The global economic environment has also played a role, with Egypt benefiting from a broader trend of rate cuts across emerging markets. These cuts have been driven by weakening inflation pressures and a shift in central bank priorities toward supporting growth amid global economic uncertainty.

Data Overview and Context
The CBE reduced the overnight deposit rate by 100 basis points to 21%, the overnight lending rate to 22%, and the main operation rate to 21.5%, all from their previous levels of 22%, 23%, and 22.5%, respectively. The decision was consistent with forecasts from economists, who had anticipated cuts in the range of 100 to 200 basis points.

| Indicator | Previous Value | Updated Value |
|-----------|----------------|---------------|
| Overnight Deposit Rate | 22% | 21% |
| Overnight Lending Rate | 23% | 22% |
| Main Operation Rate | 22.5% | 21.5% |
| Discount Rate | 22.5% | 21.5% |

Headline inflation in Egypt fell to 12% in August 2025 from 13.9% in July, marking a continued downward trend from the 38% peak in September 2023. Core inflation, which strips out volatile food and energy prices, also declined to 10.7% from 11.6%. The Egyptian pound has rebounded from a low of 51.7 per dollar in April 2025 to around 47.8 per dollar in October, bolstered by tourism and export earnings.
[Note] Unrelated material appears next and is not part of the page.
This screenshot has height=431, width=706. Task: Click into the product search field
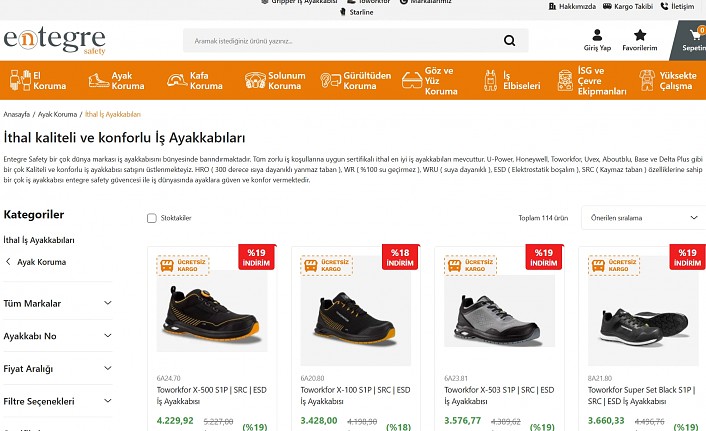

Analysis of Underlying Drivers and Implications
The central bank's rate cuts are underpinned by a combination of domestic and external factors. Domestically, Egypt's economy is showing signs of resilience, with real GDP growth averaging 4.4% in FY2024/25—nearly double the 2.4% recorded in the previous year. This growth is driven by non-oil manufacturing, tourism, and trade, supported by IMF-backed fiscal reforms.

Externally, Egypt benefits from a weaker dollar and global inflation moderation. The dollar's decline has improved Egypt's trade balance and reduced import costs, easing inflationary pressures. Additionally, the global shift toward accommodative monetary policy has created a favorable environment for emerging markets, with Egypt capitalizing on its strong fundamentals to attract foreign investment.

However, the central bank faces potential headwinds. Fuel price increases planned for later in October could push inflation higher, challenging the sustainability of the current easing cycle. The CBE has signaled that future monetary policy decisions will depend on data trends and risk assessments, indicating a flexible but cautious approach.

Market Reactions and Investment Implications
The rate cut has been positively received by local and foreign investors, with the Egyptian pound showing relative strength against the dollar. Bond yields have declined slightly, reflecting reduced inflation expectations and a more accommodative policy stance. The stock market has also benefited from improved investor sentiment, with sectors tied to infrastructure and manufacturing gaining traction.

For investors, the easing cycle suggests a more favorable environment for equities and local-currency bonds, provided inflation remains under control. However, investors should remain cautious about potential volatility from fuel price hikes and global economic shocks. Sectors that benefit from increased domestic consumption—such as construction, consumer goods, and tourism—are likely to see stronger performance.

Conclusion & Final Thoughts
Egypt’s fourth interest rate cut of 2025 underscores the central bank’s confidence in the country's economic recovery. With inflation cooling and the currency stabilizing, the CBE has created room to ease monetary policy, supporting growth and investment. However, upcoming fuel price increases and global uncertainties may limit the scope for further cuts.